* Trecho selecionado
Política

Infância deslocada: a perturbante realidade das crianças refugiadas

Published

on

Criança refugiada. Fonte: www.un.org

O ser criança evoca muitas imagens: o da fragilidade, o da vulnerabilidade, o da inocência. Mas, acima de tudo, o da imperiosa necessidade de atenção para que se trilhe o caminho até a vida adulta. E nisso estamos falhando com as crianças que se submetem aos deslocamentos forçados.

Com o aumento massivo das migrações internacionais nos últimos anos, milhares de crianças tornaram-se as maiores vítimas desse processo, vendo-se privadas de seus direitos mais essenciais, como segurança e alimentação.

De acordo com o relatório de 2018 do ACNUR – Global Trendscerca de 70,8 milhões de pessoas estão em deslocamento forçado. Deste contingente mais de metade são crianças e adolescentes, dos quais mais de 138,6 mil encontram-se desacompanhados ou separados dos seus responsáveis.

Durante o trajeto essas crianças ficam expostas a riscos como o tráfico humano e a exploração sexual, e quando chegam “à porta” das fronteiras ou aos campos de refugiados encontram outro mundo de dificuldades, passando a viver em condições insalubres, sem respeito pela dignidade humana ou garantia de direitos como a educação formal – estima-se que cerca de 3,7 milhões dos menores refugiados não frequentem a escola.

* Registros mostrados
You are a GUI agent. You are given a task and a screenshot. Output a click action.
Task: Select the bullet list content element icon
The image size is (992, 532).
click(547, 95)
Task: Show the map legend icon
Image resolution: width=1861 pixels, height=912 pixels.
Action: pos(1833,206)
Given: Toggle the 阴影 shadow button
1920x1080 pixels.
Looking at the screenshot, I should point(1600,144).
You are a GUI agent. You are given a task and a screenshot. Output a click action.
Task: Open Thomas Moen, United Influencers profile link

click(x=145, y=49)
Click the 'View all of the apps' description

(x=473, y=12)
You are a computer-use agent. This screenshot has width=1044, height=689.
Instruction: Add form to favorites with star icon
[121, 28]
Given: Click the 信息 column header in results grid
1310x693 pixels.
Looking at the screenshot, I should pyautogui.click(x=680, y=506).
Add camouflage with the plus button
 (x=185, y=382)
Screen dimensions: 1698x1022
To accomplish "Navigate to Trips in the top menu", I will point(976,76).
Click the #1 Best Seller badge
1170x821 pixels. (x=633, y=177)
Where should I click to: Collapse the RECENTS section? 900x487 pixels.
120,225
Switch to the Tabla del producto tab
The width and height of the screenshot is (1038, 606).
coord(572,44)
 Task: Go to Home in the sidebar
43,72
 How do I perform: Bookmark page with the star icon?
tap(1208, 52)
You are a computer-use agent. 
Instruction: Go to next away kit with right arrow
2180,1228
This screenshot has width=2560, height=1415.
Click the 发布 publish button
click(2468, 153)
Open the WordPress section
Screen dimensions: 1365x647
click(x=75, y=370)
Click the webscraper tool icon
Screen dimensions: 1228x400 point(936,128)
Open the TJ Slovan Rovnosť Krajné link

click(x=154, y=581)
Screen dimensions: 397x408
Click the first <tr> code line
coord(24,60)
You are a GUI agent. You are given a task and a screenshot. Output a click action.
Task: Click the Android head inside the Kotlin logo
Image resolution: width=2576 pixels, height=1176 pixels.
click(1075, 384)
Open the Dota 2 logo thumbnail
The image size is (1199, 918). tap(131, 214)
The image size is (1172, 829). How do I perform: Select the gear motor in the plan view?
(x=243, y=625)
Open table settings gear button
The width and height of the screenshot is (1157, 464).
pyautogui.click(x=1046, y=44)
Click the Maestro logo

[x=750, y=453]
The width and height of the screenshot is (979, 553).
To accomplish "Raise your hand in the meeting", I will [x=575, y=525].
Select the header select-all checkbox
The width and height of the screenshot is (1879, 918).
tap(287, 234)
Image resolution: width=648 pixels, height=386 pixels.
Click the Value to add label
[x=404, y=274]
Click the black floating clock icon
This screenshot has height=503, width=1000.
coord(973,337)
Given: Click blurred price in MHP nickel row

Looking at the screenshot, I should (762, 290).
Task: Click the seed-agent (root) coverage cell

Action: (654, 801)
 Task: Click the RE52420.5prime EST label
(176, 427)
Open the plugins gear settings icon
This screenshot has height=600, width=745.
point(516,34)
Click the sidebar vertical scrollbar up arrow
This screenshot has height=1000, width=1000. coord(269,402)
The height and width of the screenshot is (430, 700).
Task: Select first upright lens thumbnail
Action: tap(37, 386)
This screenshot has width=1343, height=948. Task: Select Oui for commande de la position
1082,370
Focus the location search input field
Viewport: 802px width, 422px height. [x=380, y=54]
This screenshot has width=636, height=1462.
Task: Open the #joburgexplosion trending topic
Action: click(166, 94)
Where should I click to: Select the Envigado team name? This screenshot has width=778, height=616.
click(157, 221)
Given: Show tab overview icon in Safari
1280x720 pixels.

* Para fazer
a: Resuma em duas frases o texto sobre crianças refugiadas.
b: Repita do texto sobre crianças refugiadas tudo o que vai desde "Infância deslocada: a" até "aos deslocamentos forçados.", sem trocar nenhuma palavra.
c: Escreva o que vem depois no texto sobre crianças refugiadas, começando logo após o ponto em que ele para.
Os registros não entram em nada disto.

* Resultados por tarefa
a: Com o aumento das migrações internacionais nos últimos anos, milhares de crianças se tornaram as maiores vítimas dos deslocamentos forçados, privadas de direitos essenciais como segurança e alimentação, e, segundo o relatório de 2018 do ACNUR, mais da metade dos cerca de 70,8 milhões de deslocados são crianças e adolescentes. No trajeto elas ficam expostas a riscos como o tráfico humano e a exploração sexual, e nas fronteiras ou nos campos de refugiados passam a viver em condições insalubres, sem garantia de direitos como a educação formal.

b:
Infância deslocada: a perturbante realidade das crianças refugiadas

Published

on

Criança refugiada. Fonte: www.un.org

O ser criança evoca muitas imagens: o da fragilidade, o da vulnerabilidade, o da inocência. Mas, acima de tudo, o da imperiosa necessidade de atenção para que se trilhe o caminho até a vida adulta. E nisso estamos falhando com as crianças que se submetem aos deslocamentos forçados.

c:
Do medo e saudade às automutilações

Em entrevista à UNICEF em 2016, Malak, à época com 7 anos, contou como foi fazer a travessia com sua mãe: o medo antes do embarque, o medo durante a travessia de barco, o frio à noite. O cansaço depois do desembarque e os quilómetros a andar a pé.

Malak perdeu todos seus pertences na travessia. Carregava consigo apenas a saudade: da escola, da professora, dos amigos. Daquilo que um dia foi seu lar.

Tenho saudades da minha escola na Síria e da minha professora. Ela era muito querida, nunca me fez triste. Eu tinha muitos amigos… Agora não. Espero que as coisas voltem a ser como antes. Espero que a Síria volte a ser como era.”

Hoje Malak vive na Alemanha mas ainda sente muita falta de casa. Ela teve o que podemos classificar como “sorte” de sobreviver à viagem pelo mediterrâneo e por conseguir asilo.

Um sorte da qual não desfrutam as milhares de crianças espalhadas pelos campos de refugiados no mundo. Nos centros desumanos e superlotados, esses menores desenvolvem problemas psicológicos.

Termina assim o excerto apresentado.